Russia Aircraft Flyover
A Sukhoi Su-24 jet fighter drops flares during a joint Kazakh-Russian millitary exercise at Otar military range, some 93 miles west of Almaty, Kazakhstan, Oct. 3, 2008. Reuters

The Pentagon released footage Monday of a close encounter between a U.S. Navy warship and a Russian Su-24 bomber off the coast of Crimea. U.S. officials decided to release the video – a rare occurrence in military circles – to refute “erroneous” descriptions of the incident in foreign media, the Pentagon said.

The video showed a purportedly unarmed Russian Su-24 bomber fly within about 1,600 feet of the USS Ross, a guided-missile destroyer active in the Black Sea near Crimea.
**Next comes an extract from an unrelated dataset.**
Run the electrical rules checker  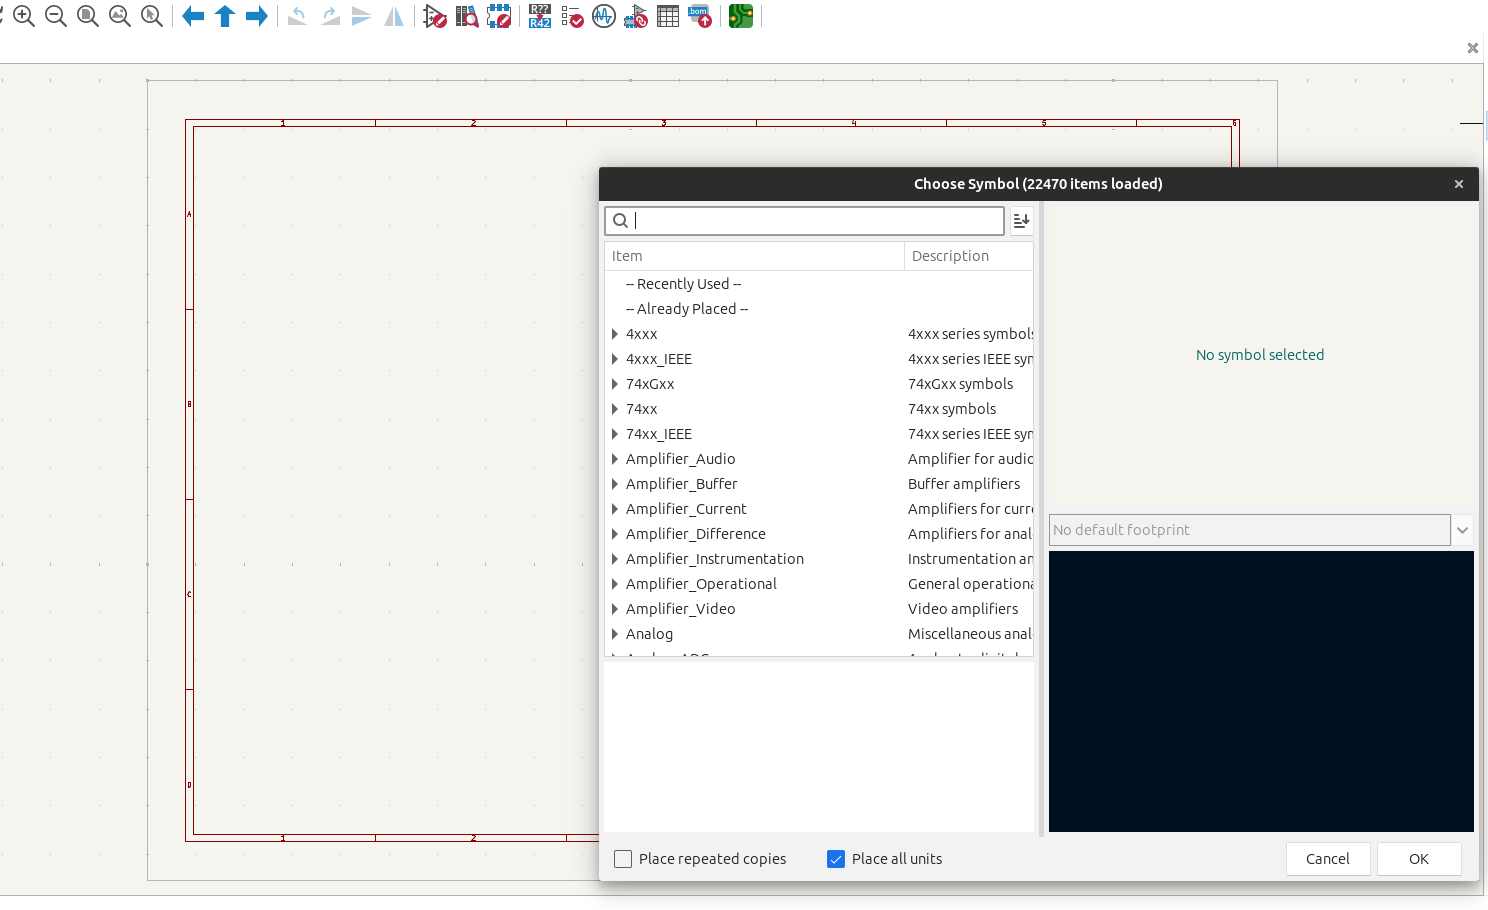pyautogui.click(x=572, y=17)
U.S. officials confirmed the bomber was one of several Russia aircraft spotted in the ship’s vicinity, but denied the encounter led to an aggressive response on either side. Russian media outlets had reported the bomber had forced the USS Ross to abandon its mission and leave the area near Russian waters, Agence France-Presse reports.
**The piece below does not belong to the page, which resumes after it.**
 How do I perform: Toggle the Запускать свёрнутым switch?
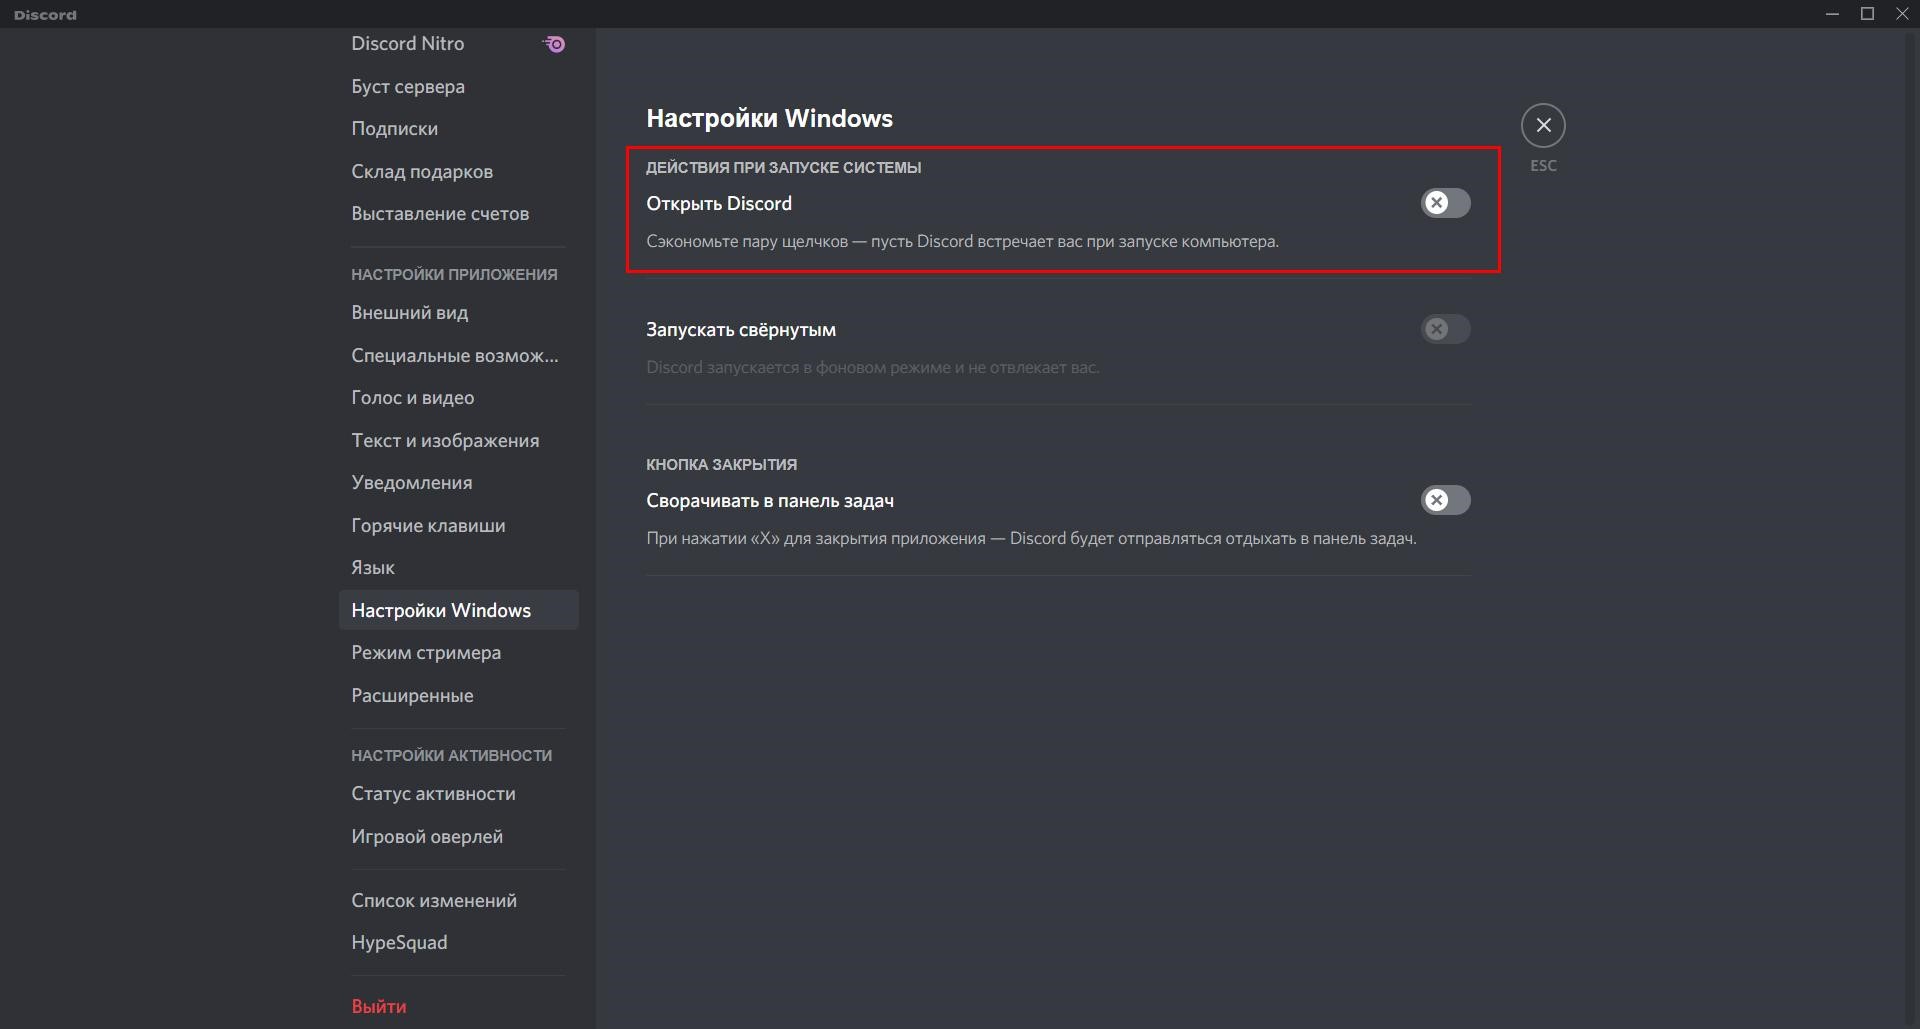pos(1445,329)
U.S. Navy officials released the video “because we were unsatisfied with the press reporting, and we wanted to show exactly what happened,” Pentagon spokesman Col. Steven Warren said at a press conference, as quoted by AFP. “This was simply a ship and a plane passing in the day in this case.”

The Russian military and the U.S. Navy never made contact during the encounter, Warren said, adding that the Ross did not “deviate from its mission” and that it had traveled through international waters.
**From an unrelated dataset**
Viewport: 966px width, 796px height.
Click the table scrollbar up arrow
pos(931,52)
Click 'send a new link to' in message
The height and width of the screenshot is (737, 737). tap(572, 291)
Russia has stepped up training exercises and drills around the world in recent months as part of President Vladimir Putin’s plan to modernize the nation’s armed forces. Western nations, including the United States and members of the NATO military alliance, have expressed concern with the increase in Russia’s military drills amid the Kremlin’s purported intervention in the eastern Ukraine conflict between Ukrainian government forces and pro-Russian separatist rebels.

Russia’s defense ministry extended long-range bomber patrols last November to reach as far as the Gulf of Mexico and the Arctic Circle, a move not seen since the end of the Cold War and the collapse of the Soviet Union. Russian bombers have been particularly active over NATO nation airspace.